Best of Insights for Principals Blogs

Recently Insight Plus produced a series of 8 blogs containing 50 insights into leading schools in a post COVID-19 environment. This blog now contains what we think are the most useful of the 50 insights. Associate Consultant, Roger Moses, and Director, Mark Vincent, independently identified what each deemed to be the 20 best tips and then compared notes looking for agreement. The 10 insights that follow are those where there was overlap. In developing these insights, Roger’s 23 years experience as Headmaster of Wellington College and Mark’s 25 years of consulting to 170 schools in Australia and New Zealand have been drawn on.

  1. Anticipate emerging needs. In 1825, if you asked a farmer what they wanted, they would have said, ‘A horse that’s half the size, twice as strong, and eats half as many oats.’ There would have been no mention of tractors. Proactive schools will see challenging circumstances as a chance to develop new programs and pathways and to reshape their future. To generate innovative solutions, encourage conversations that begin with ‘What say we…? or ‘Would it help in future if we….?’
  2. Prioritise staff and student wellbeing. One of the lessons learnt from the pandemic is that wellbeing is an essential prerequisite for student achievement and staff effectiveness. Pastoral care and staff wellbeing programs will need an increased focus on resilience, interconnectedness and sense of belonging.
  3. Diversify income streams. Philanthropic sources will diminish, sponsorships opportunities will dissipate, and government funding could be reduced substantially and as the economy struggles to recover. Determine how your assets and resources may be converted into alternative generators of income e.g. through strategic partnerships or the marketing of online programs or adaption of assets.

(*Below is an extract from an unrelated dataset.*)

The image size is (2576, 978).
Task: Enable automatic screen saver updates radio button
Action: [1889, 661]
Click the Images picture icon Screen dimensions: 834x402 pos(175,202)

  4. Leverage the lessons learned from online study. As a result of the crisis, adaptive, interactive, science-based, and AI driven learning platforms are here to stay. Further develop these evolving teaching and learning platforms to reduce costs, to improve teacher productivity and to engage students.

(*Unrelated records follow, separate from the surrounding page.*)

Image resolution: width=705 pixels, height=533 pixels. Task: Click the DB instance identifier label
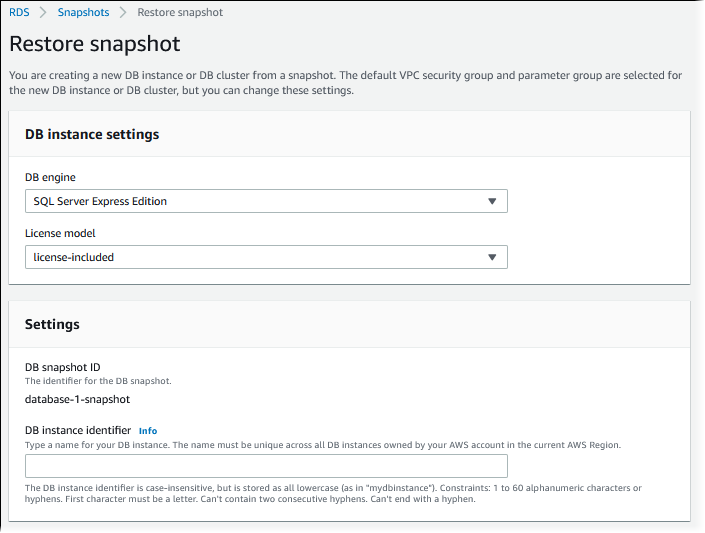click(77, 430)
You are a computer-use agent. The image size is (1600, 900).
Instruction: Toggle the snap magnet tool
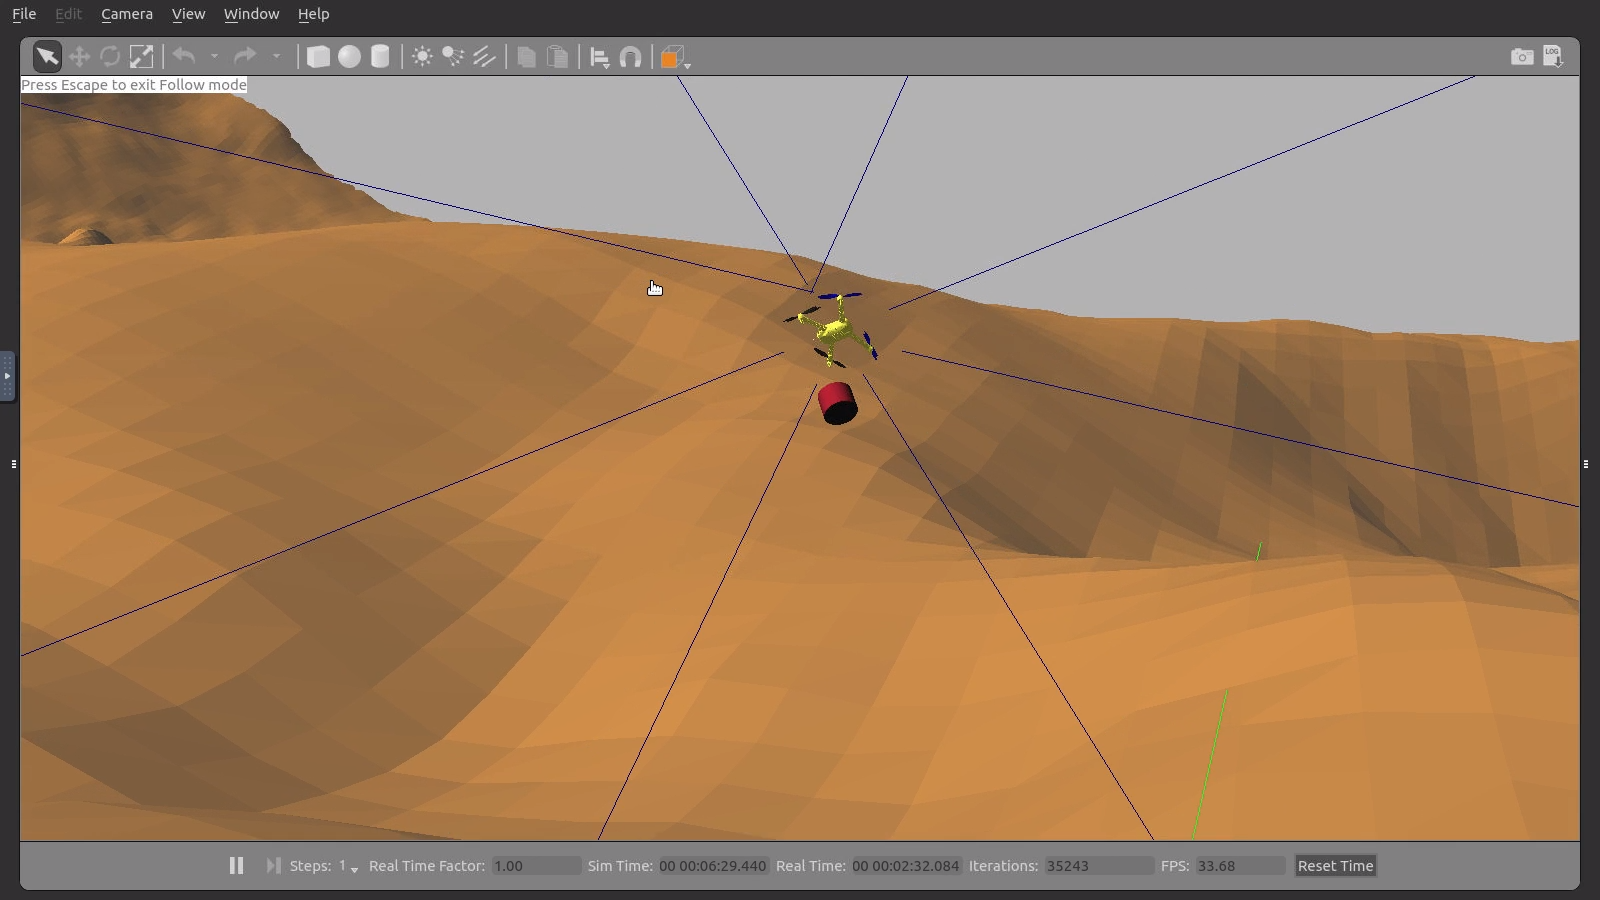point(631,57)
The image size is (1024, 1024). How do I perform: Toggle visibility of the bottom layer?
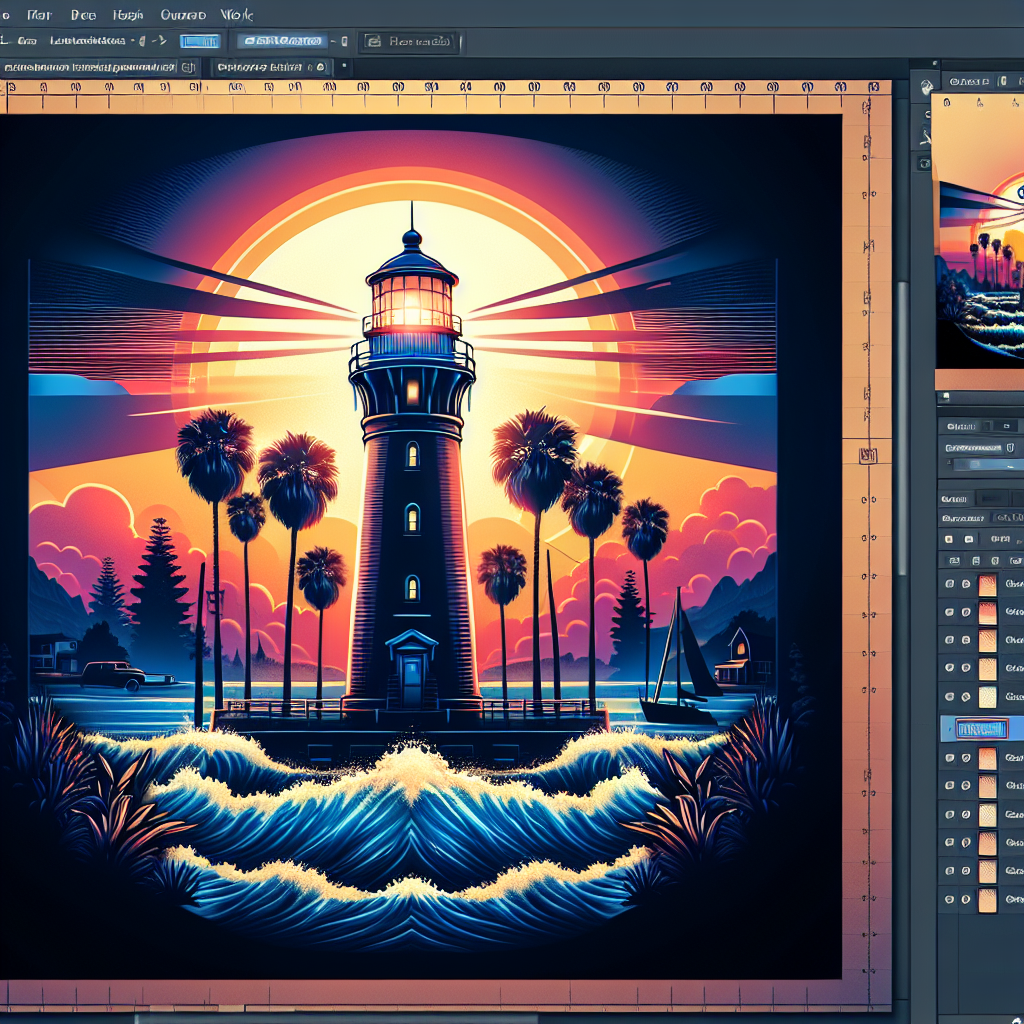[947, 899]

  5. Leverage increased teacher confidence around technology. Throughout this crisis, the demand for online learning has fast-tracked the technological expertise of teaching and support staff. Harness this momentum and design professional development programs which enhance the momentum achieved to date. These same programs could well be generators of income.

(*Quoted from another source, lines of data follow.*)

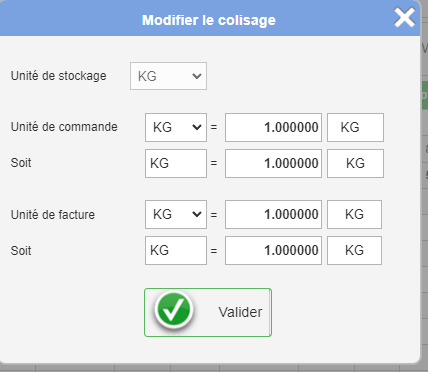The image size is (428, 372).
Task: Close the Modifier le colisage dialog
Action: [404, 17]
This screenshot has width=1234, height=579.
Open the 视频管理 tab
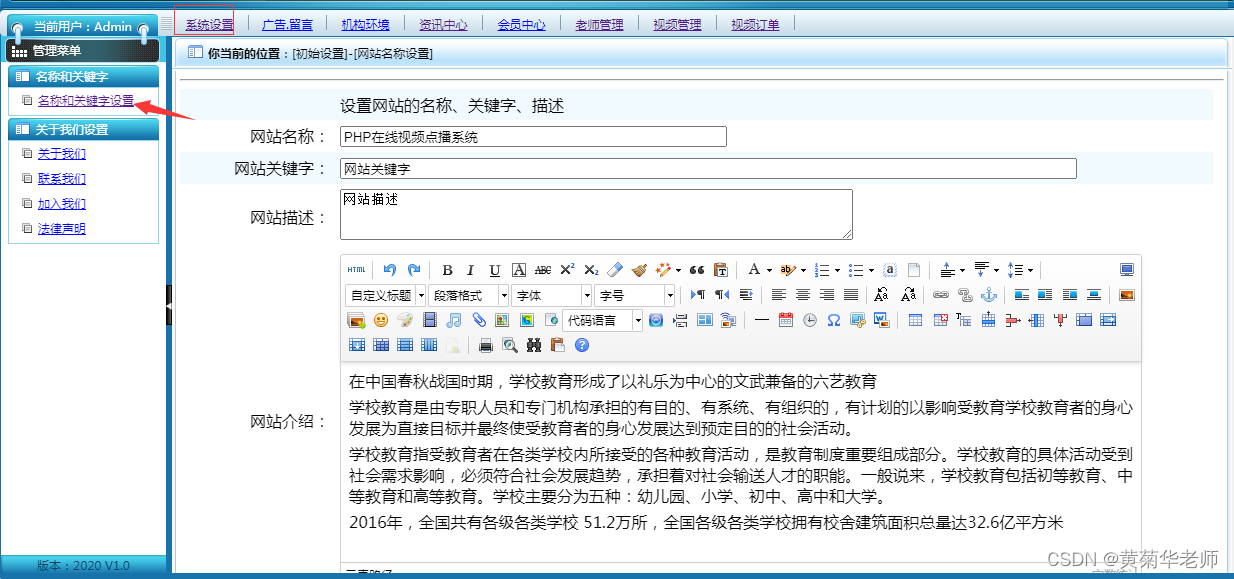(x=677, y=24)
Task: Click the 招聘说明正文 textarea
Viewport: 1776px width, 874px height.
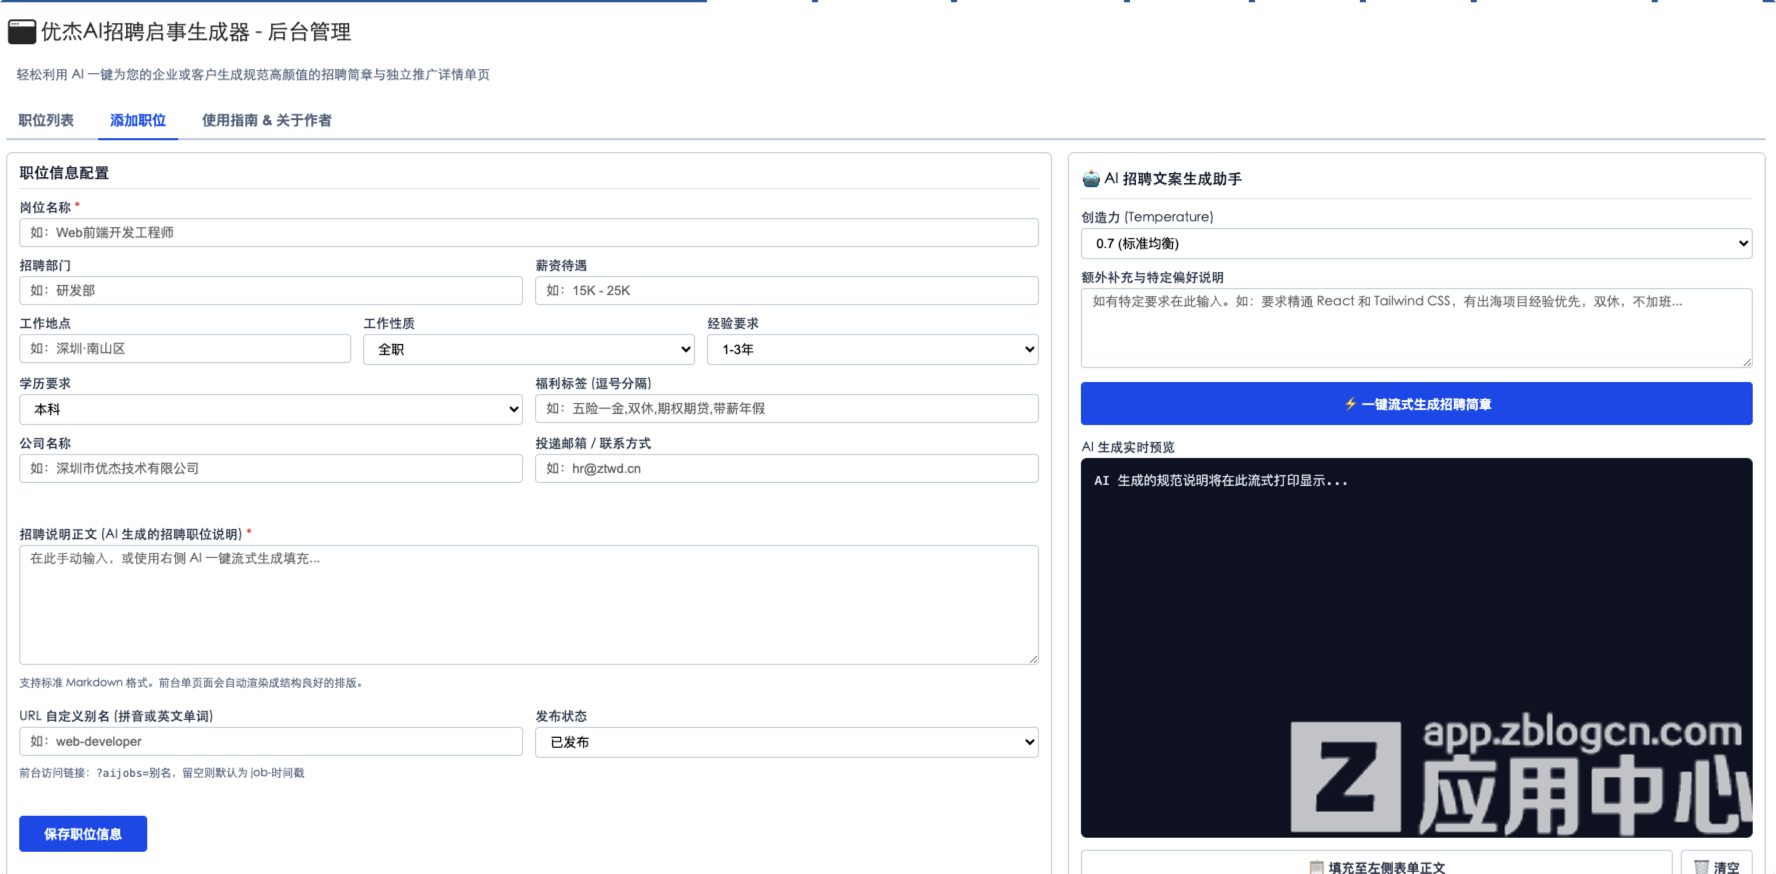Action: pos(529,605)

  6. Acknowledge your staff publicly. The requirement for online learning at home has caused many parents to recognise the valuable work that teachers do under difficult circumstances. While public sentiment and appreciation of teachers is high, deliberately and frequently feature the contributions of your staff, both in your internal communications and promotional material.
  7. Simplify policies and procedures. Because of the urgency created by the pandemic, decisions were made and actions taken in your school without the usual requirement to vet things up and down the organisational hierarchy. Take a critical look at your policies and protocols. Use what you have learnt from this crisis to simplify overly complicated processes and eliminate unnecessary bureaucracy.
  8. Use a scalpel, not a bacon slicer, to cut costs. Do not ask for ‘across-the-board’ cuts from every faculty, department or section. Doing so may demonstrate equality of sacrifice but it does not solve the problem. Worst of all ‘equality of misery’ misses the opportunity of removing fat from overweight parts of the school. It could result in cuts into healthy muscle rather than just ‘the fat’.
  9. You can’t fix what you don’t measure. Increase the emphasis on collecting quantitative information to diagnose the current situation and frequently monitor all your Financial Performance Indicators. Analyse the financial position of your school at the moment compared to where you want it to be in the future (despite the prevailing economic conditions). Then assess the size of the gap. Take action to join the two.
  10. Avoid ‘analysis paralysis. In difficult times the temptation is to put off the hard decisions until you feel you have all the data and information that you need. Sometimes you just have to rely on ‘gut feeling’ to determine when to make the ‘hard calls’.